Monday

October 20, 2014

October 20, 2014

Posted by **bik** on Wednesday, May 16, 2007 at 1:11pm.

NO3^-1 + Sn^+2 ---> NO + Sn^+4

balanced directed to first post.

You need to calculate the E value to determine if it is spontaneous or not. Please show any work and explain what you don't understand if you can't proceed.

i missed all the classes in this session.. am totally out of track...

I tried to find a GOOD site to explain this from th beginning but I didn't so I'll try to give you some steps to help you get started. Remember, however, that a number of methods exist and your prof may not use this method.

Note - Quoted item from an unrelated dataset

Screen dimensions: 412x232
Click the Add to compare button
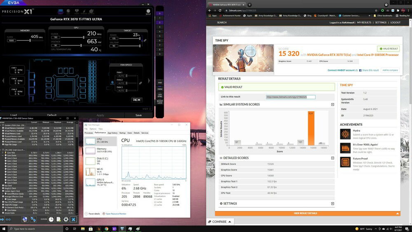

Step 1. Assign oxidation states to the atoms and determine which elements have changed. I assume you know how to do this. At any rate, N is +5 on the left and +2 on the right. Sn is +2 on the left and +4 on the right.

Step 2. Separate the equation into two half equations. In this case, we will have

NO3^- ==> NO

Sn^+2 ==> Sn^+4

Step 3. To one of the equation, add electrons to the appropriate side to balance the change in oxidation state. To change N from +5 to +2, we must add 3 electrons to the left side like this.

NO3^- + 3e ==> NO

Step 4. Count up the charge on each side and add H^+ (if in acid solution) or OH^- (if in basic solution) to balance the charge. The problem states this is an acid solution; therefore, we add H^+. I see a -4 charge on the left and zero on the right; therefore, we add 4H^+ to the left like this. Then check the charge to make sure it is balanced.

NO3^- + 3e + 4H^+ ==> NO

Step 5. Add water to other side to balance the H^+. This should automatically balance the O atoms. Like this.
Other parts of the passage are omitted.